Without skipping or changing anything, print all the entries.

**** Material provided ****

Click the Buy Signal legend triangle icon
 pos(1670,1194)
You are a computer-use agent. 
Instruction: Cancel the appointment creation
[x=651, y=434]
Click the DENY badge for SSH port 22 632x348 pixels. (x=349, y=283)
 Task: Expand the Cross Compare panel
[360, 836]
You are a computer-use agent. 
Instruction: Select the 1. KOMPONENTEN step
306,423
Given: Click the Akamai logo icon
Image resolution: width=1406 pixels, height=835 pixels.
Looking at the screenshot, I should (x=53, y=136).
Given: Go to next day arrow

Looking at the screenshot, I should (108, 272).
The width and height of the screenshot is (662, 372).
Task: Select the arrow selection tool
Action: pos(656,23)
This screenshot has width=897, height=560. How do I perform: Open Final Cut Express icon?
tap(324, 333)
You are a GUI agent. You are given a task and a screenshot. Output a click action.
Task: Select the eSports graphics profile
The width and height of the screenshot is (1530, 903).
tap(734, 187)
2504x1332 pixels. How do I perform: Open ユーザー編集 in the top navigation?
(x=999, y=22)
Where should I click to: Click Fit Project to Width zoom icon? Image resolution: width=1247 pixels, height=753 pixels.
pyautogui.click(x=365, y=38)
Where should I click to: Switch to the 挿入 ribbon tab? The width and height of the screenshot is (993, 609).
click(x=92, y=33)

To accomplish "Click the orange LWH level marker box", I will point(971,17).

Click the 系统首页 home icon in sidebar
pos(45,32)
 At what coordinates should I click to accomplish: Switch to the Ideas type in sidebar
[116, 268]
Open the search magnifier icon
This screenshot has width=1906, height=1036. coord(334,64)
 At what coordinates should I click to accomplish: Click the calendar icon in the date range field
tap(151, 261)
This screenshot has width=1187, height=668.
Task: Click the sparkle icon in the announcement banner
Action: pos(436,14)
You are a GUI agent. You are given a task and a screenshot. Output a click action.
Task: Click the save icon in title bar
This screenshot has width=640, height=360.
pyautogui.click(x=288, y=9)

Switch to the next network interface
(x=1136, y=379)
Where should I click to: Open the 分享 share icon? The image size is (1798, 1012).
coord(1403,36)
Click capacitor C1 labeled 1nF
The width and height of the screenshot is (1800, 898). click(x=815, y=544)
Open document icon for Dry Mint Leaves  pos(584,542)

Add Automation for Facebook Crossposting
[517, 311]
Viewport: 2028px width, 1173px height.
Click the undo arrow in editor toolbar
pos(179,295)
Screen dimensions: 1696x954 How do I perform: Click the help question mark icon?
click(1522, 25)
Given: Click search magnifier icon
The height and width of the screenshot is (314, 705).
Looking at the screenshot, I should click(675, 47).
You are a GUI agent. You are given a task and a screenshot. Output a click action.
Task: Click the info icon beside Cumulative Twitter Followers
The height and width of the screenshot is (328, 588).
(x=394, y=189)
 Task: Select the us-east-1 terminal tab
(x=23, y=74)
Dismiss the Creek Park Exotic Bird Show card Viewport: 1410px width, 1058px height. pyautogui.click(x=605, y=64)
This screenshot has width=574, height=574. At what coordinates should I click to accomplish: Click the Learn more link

****

▸ Your solution:
Click the Buy Signal legend triangle icon
 pos(1670,1194)
You are a computer-use agent. 
Instruction: Cancel the appointment creation
[x=651, y=434]
Click the DENY badge for SSH port 22 632x348 pixels. (x=349, y=283)
 Task: Expand the Cross Compare panel
[360, 836]
You are a computer-use agent. 
Instruction: Select the 1. KOMPONENTEN step
306,423
Given: Click the Akamai logo icon
Image resolution: width=1406 pixels, height=835 pixels.
Looking at the screenshot, I should (x=53, y=136).
Given: Go to next day arrow

Looking at the screenshot, I should (108, 272).
The width and height of the screenshot is (662, 372).
Task: Select the arrow selection tool
Action: pos(656,23)
This screenshot has width=897, height=560. How do I perform: Open Final Cut Express icon?
tap(324, 333)
You are a GUI agent. You are given a task and a screenshot. Output a click action.
Task: Select the eSports graphics profile
The width and height of the screenshot is (1530, 903).
tap(734, 187)
2504x1332 pixels. How do I perform: Open ユーザー編集 in the top navigation?
(x=999, y=22)
Where should I click to: Click Fit Project to Width zoom icon? Image resolution: width=1247 pixels, height=753 pixels.
pyautogui.click(x=365, y=38)
Where should I click to: Switch to the 挿入 ribbon tab? The width and height of the screenshot is (993, 609).
click(x=92, y=33)

To accomplish "Click the orange LWH level marker box", I will point(971,17).

Click the 系统首页 home icon in sidebar
pos(45,32)
 At what coordinates should I click to accomplish: Switch to the Ideas type in sidebar
[116, 268]
Open the search magnifier icon
This screenshot has width=1906, height=1036. coord(334,64)
 At what coordinates should I click to accomplish: Click the calendar icon in the date range field
tap(151, 261)
This screenshot has width=1187, height=668.
Task: Click the sparkle icon in the announcement banner
Action: pos(436,14)
You are a GUI agent. You are given a task and a screenshot. Output a click action.
Task: Click the save icon in title bar
This screenshot has width=640, height=360.
pyautogui.click(x=288, y=9)

Switch to the next network interface
(x=1136, y=379)
Where should I click to: Open the 分享 share icon? The image size is (1798, 1012).
coord(1403,36)
Click capacitor C1 labeled 1nF
The width and height of the screenshot is (1800, 898). click(x=815, y=544)
Open document icon for Dry Mint Leaves  pos(584,542)

Add Automation for Facebook Crossposting
[517, 311]
Viewport: 2028px width, 1173px height.
Click the undo arrow in editor toolbar
pos(179,295)
Screen dimensions: 1696x954 How do I perform: Click the help question mark icon?
click(1522, 25)
Given: Click search magnifier icon
The height and width of the screenshot is (314, 705).
Looking at the screenshot, I should click(675, 47).
You are a GUI agent. You are given a task and a screenshot. Output a click action.
Task: Click the info icon beside Cumulative Twitter Followers
The height and width of the screenshot is (328, 588).
(x=394, y=189)
 Task: Select the us-east-1 terminal tab
(x=23, y=74)
Dismiss the Creek Park Exotic Bird Show card Viewport: 1410px width, 1058px height. pyautogui.click(x=605, y=64)
This screenshot has width=574, height=574. At what coordinates should I click to accomplish: Click the Learn more link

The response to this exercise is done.